Elle ne vise pas à dépasser nos limites, mais à les respecter. C’est la prudence appliquée aux plaisirs : il s’agit de jouir le plus possible, le mieux possible, mais par une intensification de la sensation ou de la conscience qu’on en prend, et non par la multiplication indéfinie de ces objets.
Pauvre Don Juan, qui a besoin de tant de femmes ! Pauvre alcoolique, qui a besoin de tant boire ! Pauvre goinfre, qui a besoin de tant manger ! L’illimitation des désirs, qui nous voue au manque, à l’insatisfaction ou au malheur, n’est qu’une maladie de l’imagination. Nous avons les rêves plus grands que le ventre, et reprochons absurdement à notre ventre sa petitesse !
Le sage au contraire « fixe des bornes au désir comme à la crainte » : ce sont les bornes du corps, et ce sont celles de la tempérance. Quel plaisir d’être vivant ! Quel plaisir de ne manquer de rien ! quel plaisir d’être maitre de ses plaisirs ! Le sage épicurien pratique la culture intensive – plutôt qu’extensive – de ses voluptés.
Mais la leçon vaut surtout pour nos sociétés d’abondance, où l’on meurt et souffre plus souvent par intempérance que par famine ou ascétisme. La tempérance est une vertu pour tous les temps.

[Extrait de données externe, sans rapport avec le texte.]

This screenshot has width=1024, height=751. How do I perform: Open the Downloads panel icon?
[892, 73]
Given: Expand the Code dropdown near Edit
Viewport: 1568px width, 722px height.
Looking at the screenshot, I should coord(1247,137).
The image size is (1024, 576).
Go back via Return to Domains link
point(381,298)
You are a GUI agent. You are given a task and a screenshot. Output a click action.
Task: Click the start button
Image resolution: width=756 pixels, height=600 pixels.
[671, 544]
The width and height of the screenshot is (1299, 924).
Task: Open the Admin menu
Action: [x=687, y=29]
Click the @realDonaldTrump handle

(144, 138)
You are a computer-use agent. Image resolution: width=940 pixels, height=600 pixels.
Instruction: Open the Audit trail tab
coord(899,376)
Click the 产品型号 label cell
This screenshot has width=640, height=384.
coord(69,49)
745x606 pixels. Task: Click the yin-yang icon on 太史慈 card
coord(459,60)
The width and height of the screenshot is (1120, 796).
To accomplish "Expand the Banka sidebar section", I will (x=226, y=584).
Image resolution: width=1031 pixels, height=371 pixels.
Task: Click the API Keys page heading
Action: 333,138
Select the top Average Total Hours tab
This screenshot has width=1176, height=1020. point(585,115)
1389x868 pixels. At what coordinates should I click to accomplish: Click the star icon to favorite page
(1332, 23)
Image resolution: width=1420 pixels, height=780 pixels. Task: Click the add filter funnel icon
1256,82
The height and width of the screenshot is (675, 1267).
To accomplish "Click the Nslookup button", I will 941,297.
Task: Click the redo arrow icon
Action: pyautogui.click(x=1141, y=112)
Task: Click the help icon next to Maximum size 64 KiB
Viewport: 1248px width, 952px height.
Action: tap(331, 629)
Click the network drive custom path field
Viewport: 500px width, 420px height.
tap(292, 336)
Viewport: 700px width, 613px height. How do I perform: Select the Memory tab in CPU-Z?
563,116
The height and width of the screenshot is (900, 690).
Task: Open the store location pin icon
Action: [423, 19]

La tempérance est une régulation volontaire de la pulsion de vie, une saine affirmation de notre puissance d’exister, comme dirait Spinoza, et spécialement de la puissance de notre âme sur les impulsions irraisonnées de nos affects ou de nos appétits. La tempérance n’est pas un sentiment : c’est une puissance, c’est-à-dire une vertu. Elle est « la vertu qui surmonte tous les genres d’ivresse », disait Alain, et doit donc surmonter aussi – c’est où elle touche à l’humilité- l’ivresse de la vertu, et d’elle-même.